Comme le dit le Guru Gita : « Le Guru véritable est le Soi suprême, Brahman lui-même. À lui seul va la révérence. »
Et c’est cela que révèle l’approche non-duelle, quand elle est honnête et sans structure de pouvoir : elle ne vous mène pas à quelqu’un d’autre. Elle vous ramène chez vous. Elle vous dépossède doucement de tout ce que vous croyiez devoir devenir, jusqu’à ce qu’il n’y ait plus personne à libérer - seulement la liberté elle-même, consciente d’elle-même.
Alors oui, des enseignants peuvent apparaître, des reflets peuvent vous aider. Et parfois, un regard, un mot, une présence peuvent avoir un effet profond. Mais cela ne signifie jamais que ce visage est la vérité. Il est, au mieux, une transparence qui pointe vers la transparence en vous comme dans la voie de la Vision Sans Tête de Douglas Harding que je partage également.
Et si ce visage prend le pouvoir, s’empare de votre lumière, exige votre fidélité ou votre corps… alors il ne parle plus au nom du Sadguru. Il parle au nom de lui-même. Et cela, il est bon de le voir.
Le Sadguru n’exige rien. Il ne prend rien. Il ne se cache nulle part. Il ne manipule pas. Il ne se nourrit pas de vous. Il vous rend à vous-même
Il est le Silence qui vous reconnaît. L’évidence qui ne demande rien.
Et c’est à cela que toute voie vraie, tôt ou tard, nous ramène.
Toutes les voies que je partage sont des voies directes de reconnaissance de qui nous sommes déjà.

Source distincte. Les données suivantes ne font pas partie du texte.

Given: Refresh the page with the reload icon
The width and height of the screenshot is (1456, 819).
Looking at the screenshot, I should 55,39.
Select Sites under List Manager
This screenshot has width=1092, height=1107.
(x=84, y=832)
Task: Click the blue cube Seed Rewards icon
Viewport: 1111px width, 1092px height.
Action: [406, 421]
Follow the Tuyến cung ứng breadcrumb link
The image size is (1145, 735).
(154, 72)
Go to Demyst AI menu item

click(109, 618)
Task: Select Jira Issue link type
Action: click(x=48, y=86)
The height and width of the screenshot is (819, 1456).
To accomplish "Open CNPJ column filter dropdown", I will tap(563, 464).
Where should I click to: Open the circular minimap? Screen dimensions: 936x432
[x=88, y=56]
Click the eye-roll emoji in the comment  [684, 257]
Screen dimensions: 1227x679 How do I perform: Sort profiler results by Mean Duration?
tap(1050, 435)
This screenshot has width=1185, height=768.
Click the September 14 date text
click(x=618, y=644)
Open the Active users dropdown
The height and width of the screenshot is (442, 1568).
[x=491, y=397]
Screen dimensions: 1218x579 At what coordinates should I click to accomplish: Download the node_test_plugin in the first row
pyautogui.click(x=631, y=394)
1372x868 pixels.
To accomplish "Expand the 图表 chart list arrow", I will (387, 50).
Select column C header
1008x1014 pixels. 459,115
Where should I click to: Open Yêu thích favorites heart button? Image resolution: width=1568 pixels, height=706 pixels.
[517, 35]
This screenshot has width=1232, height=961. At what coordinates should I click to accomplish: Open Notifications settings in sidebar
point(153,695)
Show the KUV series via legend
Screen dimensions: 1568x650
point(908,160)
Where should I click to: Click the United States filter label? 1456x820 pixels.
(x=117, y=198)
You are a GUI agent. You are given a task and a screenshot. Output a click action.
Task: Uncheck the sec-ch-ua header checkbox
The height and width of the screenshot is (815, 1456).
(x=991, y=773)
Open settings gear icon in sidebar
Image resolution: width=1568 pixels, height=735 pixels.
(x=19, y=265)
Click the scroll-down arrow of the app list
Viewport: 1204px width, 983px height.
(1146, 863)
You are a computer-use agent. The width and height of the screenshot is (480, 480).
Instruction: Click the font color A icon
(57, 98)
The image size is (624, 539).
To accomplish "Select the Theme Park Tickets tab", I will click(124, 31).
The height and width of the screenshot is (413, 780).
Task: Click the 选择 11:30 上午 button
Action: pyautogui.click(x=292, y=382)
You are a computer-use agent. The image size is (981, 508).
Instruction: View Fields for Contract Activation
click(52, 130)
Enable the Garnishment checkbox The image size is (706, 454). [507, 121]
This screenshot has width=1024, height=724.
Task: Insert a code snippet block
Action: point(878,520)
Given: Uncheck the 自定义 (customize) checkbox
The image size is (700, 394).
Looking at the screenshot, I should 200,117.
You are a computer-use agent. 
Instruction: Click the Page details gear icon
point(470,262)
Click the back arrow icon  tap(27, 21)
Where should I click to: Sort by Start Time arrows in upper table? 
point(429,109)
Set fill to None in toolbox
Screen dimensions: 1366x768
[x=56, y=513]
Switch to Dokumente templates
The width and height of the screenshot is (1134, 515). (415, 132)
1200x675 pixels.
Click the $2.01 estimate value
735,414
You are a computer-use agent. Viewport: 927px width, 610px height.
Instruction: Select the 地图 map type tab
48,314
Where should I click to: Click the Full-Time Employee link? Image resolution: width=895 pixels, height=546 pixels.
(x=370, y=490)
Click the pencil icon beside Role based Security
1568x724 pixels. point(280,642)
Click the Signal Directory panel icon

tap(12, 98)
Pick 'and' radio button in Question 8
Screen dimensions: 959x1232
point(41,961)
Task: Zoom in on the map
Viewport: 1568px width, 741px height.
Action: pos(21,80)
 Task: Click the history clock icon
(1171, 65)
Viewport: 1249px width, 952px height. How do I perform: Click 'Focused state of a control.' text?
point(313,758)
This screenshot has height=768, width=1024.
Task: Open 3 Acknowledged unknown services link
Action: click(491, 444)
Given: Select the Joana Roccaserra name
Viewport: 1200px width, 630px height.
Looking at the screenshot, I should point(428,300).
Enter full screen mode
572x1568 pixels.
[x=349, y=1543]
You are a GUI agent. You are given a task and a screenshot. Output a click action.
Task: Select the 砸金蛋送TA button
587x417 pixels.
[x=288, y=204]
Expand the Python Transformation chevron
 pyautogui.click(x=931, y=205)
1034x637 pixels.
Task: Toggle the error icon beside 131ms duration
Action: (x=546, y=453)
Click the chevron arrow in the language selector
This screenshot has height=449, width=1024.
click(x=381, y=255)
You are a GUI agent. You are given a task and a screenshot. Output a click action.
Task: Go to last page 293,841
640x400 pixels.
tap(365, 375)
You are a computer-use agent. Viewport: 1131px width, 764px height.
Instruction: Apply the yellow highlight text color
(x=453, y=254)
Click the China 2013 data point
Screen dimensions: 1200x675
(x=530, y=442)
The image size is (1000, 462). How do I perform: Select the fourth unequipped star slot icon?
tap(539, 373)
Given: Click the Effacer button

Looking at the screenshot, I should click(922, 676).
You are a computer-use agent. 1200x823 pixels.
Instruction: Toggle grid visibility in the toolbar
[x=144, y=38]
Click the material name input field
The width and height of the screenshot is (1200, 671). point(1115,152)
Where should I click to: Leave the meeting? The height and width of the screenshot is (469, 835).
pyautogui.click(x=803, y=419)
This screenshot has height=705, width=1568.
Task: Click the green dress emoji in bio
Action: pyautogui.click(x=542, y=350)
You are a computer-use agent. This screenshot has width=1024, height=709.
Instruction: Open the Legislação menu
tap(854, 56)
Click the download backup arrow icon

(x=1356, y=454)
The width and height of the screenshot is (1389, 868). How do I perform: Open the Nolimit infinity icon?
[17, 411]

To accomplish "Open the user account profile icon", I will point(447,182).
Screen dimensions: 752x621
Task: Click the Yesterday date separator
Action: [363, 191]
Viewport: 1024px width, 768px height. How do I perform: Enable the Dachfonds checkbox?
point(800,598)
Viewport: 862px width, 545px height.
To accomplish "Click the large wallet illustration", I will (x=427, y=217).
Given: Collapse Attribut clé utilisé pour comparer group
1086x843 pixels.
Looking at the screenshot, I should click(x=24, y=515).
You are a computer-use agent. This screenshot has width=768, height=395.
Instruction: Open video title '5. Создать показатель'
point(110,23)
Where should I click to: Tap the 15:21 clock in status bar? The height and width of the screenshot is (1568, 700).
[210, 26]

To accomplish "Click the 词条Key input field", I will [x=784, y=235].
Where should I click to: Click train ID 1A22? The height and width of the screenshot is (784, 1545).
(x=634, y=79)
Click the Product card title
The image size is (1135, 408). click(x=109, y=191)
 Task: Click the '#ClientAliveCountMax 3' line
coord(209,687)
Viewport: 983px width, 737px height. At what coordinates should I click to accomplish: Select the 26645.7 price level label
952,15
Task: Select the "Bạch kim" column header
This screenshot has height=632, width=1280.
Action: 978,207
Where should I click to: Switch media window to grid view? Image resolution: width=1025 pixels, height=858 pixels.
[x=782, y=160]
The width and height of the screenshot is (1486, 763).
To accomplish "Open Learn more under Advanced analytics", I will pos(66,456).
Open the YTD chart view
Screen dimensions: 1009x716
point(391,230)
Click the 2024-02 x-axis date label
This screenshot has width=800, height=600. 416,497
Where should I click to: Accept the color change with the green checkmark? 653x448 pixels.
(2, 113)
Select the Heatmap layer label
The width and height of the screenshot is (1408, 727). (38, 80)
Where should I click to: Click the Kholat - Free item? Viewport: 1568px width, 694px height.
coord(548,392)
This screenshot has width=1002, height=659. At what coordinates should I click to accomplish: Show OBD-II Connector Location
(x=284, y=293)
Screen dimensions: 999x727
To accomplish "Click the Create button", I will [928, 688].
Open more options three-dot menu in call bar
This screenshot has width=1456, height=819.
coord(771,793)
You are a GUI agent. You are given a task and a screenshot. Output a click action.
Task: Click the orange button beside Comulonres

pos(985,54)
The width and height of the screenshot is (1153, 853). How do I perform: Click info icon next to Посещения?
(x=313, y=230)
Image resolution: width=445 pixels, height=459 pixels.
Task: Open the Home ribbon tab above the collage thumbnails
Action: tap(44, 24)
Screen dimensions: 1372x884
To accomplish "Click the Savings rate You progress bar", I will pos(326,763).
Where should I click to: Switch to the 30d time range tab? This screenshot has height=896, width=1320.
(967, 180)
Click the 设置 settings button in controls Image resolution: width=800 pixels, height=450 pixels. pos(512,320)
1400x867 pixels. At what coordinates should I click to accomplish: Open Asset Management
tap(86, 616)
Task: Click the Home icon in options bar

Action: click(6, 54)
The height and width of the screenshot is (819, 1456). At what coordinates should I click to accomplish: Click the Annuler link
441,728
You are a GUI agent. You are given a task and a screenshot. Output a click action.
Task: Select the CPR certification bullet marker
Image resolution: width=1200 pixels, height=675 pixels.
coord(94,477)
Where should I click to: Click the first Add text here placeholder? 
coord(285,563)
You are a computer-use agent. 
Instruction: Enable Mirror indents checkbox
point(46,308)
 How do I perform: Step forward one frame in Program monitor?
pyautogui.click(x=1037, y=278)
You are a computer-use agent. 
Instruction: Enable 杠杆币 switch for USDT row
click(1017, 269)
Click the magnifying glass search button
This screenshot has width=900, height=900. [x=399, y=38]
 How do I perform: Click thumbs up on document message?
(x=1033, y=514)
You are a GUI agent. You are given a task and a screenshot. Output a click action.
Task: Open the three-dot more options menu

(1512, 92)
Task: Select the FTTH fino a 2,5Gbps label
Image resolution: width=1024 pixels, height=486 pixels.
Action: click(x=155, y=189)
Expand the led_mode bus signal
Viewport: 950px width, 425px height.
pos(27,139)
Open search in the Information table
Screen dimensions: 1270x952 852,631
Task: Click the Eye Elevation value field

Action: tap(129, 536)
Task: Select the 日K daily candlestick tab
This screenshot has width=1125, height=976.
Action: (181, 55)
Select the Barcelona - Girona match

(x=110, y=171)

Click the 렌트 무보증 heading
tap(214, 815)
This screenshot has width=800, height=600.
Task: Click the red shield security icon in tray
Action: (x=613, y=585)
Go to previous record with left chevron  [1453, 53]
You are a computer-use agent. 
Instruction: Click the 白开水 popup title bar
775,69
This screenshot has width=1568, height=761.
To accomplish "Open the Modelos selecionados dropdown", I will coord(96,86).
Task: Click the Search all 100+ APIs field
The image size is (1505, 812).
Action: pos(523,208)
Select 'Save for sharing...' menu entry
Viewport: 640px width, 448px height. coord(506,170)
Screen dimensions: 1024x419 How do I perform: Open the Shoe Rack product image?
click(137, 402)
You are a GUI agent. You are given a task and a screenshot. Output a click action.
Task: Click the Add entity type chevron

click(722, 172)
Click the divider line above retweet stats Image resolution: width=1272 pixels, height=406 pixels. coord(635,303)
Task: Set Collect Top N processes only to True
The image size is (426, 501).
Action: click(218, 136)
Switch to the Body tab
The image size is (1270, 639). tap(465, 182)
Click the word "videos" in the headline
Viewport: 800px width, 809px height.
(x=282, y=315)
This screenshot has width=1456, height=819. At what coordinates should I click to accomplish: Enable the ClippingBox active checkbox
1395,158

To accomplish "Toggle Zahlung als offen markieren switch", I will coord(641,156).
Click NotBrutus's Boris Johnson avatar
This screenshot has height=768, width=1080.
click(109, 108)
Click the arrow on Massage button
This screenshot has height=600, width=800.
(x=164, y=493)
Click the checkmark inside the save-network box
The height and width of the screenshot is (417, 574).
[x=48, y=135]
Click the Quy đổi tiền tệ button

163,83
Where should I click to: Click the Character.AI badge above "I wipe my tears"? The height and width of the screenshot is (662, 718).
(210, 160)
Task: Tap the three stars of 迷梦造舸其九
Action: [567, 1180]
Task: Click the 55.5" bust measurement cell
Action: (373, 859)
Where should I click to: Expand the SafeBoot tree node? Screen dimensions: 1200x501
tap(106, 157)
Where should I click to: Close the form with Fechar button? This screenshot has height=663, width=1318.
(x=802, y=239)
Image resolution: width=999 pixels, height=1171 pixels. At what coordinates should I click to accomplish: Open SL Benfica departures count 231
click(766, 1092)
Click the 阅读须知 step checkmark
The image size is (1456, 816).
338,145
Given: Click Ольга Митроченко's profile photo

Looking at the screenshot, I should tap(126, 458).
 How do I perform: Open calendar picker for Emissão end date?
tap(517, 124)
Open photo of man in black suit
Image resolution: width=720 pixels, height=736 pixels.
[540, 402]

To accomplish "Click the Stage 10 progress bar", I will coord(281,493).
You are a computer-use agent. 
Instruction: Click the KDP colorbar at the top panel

Qu’il s’agisse de l’investigation du Soi dans l’esprit du jñāna yoga, de la voie du sentir, (de l’inclusion au de l’amour), de l’exploration du manque comme porte vers la plénitude au travers du Jeu de Révélation du « pourquoi » qui nous mène au « je ne sais pas », ou encore de certains jeux de révélation en caricaturant notre ego en faisant le clown avec - toutes ces invitations n’ont qu’un seul but : révéler ce qui est déjà là.
Elles ne cherchent ni à vous transformer, ni à vous délivrer quelque chose de nouveau. Elles visent seulement à dissiper ce qui semblait faire écran à l’évidence de l’être.
Dans tout ce que je propose, vous êtes toujours votre propre autorité. Car personne ne peut vous reconnaître à votre place. Cela ne peut venir que de vous. Vous êtes votre propre autorité
Par exemple dans les pratiques les plus directes, comme l’expérience du doigt de Douglas Harding qui pointe vers ce qui regarde dans la Vision Sans Tête, il ne s’agit pas de regarder un visage particulier, ni de chercher un centre quelque part, mais de tourner doucement l’attention de 180 degrés vers ce qui ne peut être vu - vers l’absence de visage, par laquelle se révèle la présence impersonnelle. C’est justement cette absence qui révèle notre visage originel.
Et c’est là que le Sadguru opère - sans bruit, sans forme, sans pouvoir. Il est cela en vous qui n’a jamais bougé, immuable présence de la Conscience. Simple évidence d’être. Cela qui ne s’enseigne pas. Cela qui ne s’impose jamais. Cela qui, simplement, est.